• [Your objective]:
Replace "Screen dimensions" with "Screen size" in the lines starting with the line that contains "the Manager Hierarchy" and going on through the line that contains "click(x=272, y=68)". Reproduce only those lines, with nothing else changed.

Lines of data

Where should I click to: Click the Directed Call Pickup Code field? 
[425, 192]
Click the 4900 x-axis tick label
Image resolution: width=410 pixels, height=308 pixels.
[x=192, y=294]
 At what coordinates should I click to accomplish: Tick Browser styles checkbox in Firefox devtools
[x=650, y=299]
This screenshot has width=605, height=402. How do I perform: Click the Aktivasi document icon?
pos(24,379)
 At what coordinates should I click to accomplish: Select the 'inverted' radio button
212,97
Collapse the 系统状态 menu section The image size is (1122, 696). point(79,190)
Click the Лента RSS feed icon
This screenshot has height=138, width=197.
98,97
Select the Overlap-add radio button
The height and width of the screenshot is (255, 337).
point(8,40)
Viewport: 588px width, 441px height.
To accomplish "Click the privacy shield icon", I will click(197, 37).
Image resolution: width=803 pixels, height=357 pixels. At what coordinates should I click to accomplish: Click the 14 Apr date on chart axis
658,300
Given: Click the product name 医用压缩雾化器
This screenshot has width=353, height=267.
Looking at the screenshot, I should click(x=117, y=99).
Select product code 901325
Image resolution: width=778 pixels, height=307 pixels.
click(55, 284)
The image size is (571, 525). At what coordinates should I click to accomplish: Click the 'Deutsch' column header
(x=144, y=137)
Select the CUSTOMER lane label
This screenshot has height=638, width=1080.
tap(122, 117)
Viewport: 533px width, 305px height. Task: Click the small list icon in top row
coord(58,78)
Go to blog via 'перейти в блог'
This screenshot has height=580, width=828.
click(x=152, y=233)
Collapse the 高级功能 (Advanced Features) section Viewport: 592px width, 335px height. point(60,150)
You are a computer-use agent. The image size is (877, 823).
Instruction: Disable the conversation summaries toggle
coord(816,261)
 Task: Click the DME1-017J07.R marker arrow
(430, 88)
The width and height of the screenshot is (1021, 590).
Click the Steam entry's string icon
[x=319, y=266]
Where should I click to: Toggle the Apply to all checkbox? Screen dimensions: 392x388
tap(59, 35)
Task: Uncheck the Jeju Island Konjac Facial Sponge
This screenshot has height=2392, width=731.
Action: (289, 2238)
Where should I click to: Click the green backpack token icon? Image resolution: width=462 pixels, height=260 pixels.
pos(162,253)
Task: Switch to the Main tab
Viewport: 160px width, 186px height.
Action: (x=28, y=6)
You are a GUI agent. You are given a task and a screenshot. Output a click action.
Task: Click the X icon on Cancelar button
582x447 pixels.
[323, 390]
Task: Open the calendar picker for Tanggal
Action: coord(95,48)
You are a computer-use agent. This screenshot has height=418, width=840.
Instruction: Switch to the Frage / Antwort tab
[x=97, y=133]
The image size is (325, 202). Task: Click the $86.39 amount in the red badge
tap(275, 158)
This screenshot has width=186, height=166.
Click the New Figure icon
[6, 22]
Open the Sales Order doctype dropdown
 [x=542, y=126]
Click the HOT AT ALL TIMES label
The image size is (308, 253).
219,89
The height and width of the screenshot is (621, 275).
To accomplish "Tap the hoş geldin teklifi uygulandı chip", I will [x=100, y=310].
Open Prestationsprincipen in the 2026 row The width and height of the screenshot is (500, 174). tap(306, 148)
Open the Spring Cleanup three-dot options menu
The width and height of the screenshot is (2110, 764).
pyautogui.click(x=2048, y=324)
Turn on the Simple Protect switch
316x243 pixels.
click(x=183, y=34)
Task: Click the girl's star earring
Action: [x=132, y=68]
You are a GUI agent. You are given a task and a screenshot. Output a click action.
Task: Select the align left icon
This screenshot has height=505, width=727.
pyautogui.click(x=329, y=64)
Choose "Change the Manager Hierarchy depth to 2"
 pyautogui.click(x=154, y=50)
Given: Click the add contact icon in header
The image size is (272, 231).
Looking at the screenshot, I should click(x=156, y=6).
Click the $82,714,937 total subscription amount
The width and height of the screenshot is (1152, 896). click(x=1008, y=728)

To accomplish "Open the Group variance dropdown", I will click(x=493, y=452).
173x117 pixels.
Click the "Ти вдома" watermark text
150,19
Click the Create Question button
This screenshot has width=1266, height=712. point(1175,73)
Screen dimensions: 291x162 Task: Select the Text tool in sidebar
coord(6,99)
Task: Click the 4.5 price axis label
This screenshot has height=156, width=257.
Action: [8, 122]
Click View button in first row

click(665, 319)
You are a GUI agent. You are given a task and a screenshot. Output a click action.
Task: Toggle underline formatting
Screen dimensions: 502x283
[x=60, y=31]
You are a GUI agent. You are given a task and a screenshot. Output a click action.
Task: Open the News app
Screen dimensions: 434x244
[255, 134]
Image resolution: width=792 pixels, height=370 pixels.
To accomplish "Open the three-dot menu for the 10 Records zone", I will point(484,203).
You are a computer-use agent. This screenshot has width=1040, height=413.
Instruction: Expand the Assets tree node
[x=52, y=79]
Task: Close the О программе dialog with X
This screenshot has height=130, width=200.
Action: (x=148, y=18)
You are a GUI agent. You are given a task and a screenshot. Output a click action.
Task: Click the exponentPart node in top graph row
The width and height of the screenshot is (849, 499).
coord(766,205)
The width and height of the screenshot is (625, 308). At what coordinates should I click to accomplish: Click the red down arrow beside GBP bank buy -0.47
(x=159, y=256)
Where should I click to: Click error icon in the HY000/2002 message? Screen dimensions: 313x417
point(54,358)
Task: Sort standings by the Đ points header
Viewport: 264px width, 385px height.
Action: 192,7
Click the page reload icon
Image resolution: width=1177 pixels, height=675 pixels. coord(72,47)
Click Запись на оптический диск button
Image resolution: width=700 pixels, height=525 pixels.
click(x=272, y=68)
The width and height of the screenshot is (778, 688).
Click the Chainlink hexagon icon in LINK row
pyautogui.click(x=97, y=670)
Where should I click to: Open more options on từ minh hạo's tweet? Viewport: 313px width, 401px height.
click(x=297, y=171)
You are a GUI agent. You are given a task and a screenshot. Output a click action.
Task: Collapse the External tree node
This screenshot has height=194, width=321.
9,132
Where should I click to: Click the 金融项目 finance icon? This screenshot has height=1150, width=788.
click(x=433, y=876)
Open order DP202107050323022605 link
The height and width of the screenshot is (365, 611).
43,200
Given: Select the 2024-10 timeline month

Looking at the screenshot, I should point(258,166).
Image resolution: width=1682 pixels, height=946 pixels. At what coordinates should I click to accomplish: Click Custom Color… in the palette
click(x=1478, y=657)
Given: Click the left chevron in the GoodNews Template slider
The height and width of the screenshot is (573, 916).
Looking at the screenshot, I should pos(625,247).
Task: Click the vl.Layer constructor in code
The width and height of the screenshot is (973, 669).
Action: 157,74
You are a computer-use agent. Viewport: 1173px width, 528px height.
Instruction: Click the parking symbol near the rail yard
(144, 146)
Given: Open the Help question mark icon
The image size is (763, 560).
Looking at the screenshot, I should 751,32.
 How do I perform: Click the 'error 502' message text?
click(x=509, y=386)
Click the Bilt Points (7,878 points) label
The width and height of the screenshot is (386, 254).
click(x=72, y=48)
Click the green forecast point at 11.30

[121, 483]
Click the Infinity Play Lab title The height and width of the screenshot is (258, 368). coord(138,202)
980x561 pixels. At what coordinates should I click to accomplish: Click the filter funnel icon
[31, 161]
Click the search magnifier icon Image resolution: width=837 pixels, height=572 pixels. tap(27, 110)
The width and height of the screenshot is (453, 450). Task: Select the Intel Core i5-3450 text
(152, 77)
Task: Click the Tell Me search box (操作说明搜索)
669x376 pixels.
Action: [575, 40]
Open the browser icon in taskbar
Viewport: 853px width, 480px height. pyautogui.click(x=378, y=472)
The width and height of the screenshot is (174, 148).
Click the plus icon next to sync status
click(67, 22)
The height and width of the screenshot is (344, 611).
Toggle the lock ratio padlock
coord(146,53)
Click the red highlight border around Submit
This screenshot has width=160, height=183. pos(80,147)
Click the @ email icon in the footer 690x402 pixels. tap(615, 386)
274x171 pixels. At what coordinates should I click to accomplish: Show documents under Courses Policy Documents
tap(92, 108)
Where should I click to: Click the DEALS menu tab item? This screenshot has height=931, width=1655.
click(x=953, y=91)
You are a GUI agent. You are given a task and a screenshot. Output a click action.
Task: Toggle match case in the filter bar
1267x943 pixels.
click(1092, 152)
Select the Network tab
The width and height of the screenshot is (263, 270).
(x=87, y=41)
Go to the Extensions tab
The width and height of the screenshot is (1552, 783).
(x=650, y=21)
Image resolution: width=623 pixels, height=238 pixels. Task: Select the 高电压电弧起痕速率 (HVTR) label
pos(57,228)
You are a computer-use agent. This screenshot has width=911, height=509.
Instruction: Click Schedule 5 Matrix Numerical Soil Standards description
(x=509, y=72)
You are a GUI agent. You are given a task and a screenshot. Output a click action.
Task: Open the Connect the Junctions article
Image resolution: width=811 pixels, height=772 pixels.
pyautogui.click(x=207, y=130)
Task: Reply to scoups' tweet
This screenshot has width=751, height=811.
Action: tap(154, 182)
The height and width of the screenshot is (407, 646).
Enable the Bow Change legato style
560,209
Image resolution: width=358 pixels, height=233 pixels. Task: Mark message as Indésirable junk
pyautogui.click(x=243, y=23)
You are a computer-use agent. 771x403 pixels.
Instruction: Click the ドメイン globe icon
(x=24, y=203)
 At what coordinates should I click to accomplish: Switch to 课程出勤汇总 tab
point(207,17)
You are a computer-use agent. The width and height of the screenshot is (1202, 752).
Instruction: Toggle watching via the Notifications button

• [Final result]:
Choose "Change the Manager Hierarchy depth to 2"
 pyautogui.click(x=154, y=50)
Given: Click the add contact icon in header
The image size is (272, 231).
Looking at the screenshot, I should click(x=156, y=6).
Click the $82,714,937 total subscription amount
The width and height of the screenshot is (1152, 896). click(x=1008, y=728)

To accomplish "Open the Group variance dropdown", I will click(x=493, y=452).
173x117 pixels.
Click the "Ти вдома" watermark text
150,19
Click the Create Question button
This screenshot has width=1266, height=712. point(1175,73)
Screen size: 291x162 Task: Select the Text tool in sidebar
coord(6,99)
Task: Click the 4.5 price axis label
This screenshot has height=156, width=257.
Action: [8, 122]
Click View button in first row

click(665, 319)
You are a GUI agent. You are given a task and a screenshot. Output a click action.
Task: Toggle underline formatting
Screen size: 502x283
[x=60, y=31]
You are a GUI agent. You are given a task and a screenshot. Output a click action.
Task: Open the News app
Screen size: 434x244
[255, 134]
Image resolution: width=792 pixels, height=370 pixels.
To accomplish "Open the three-dot menu for the 10 Records zone", I will point(484,203).
You are a computer-use agent. This screenshot has width=1040, height=413.
Instruction: Expand the Assets tree node
[x=52, y=79]
Task: Close the О программе dialog with X
This screenshot has height=130, width=200.
Action: (x=148, y=18)
You are a GUI agent. You are given a task and a screenshot. Output a click action.
Task: Click the exponentPart node in top graph row
The width and height of the screenshot is (849, 499).
coord(766,205)
The width and height of the screenshot is (625, 308). At what coordinates should I click to accomplish: Click the red down arrow beside GBP bank buy -0.47
(x=159, y=256)
Where should I click to: Click error icon in the HY000/2002 message? Screen size: 313x417
point(54,358)
Task: Sort standings by the Đ points header
Viewport: 264px width, 385px height.
Action: 192,7
Click the page reload icon
Image resolution: width=1177 pixels, height=675 pixels. coord(72,47)
Click Запись на оптический диск button
Image resolution: width=700 pixels, height=525 pixels.
click(x=272, y=68)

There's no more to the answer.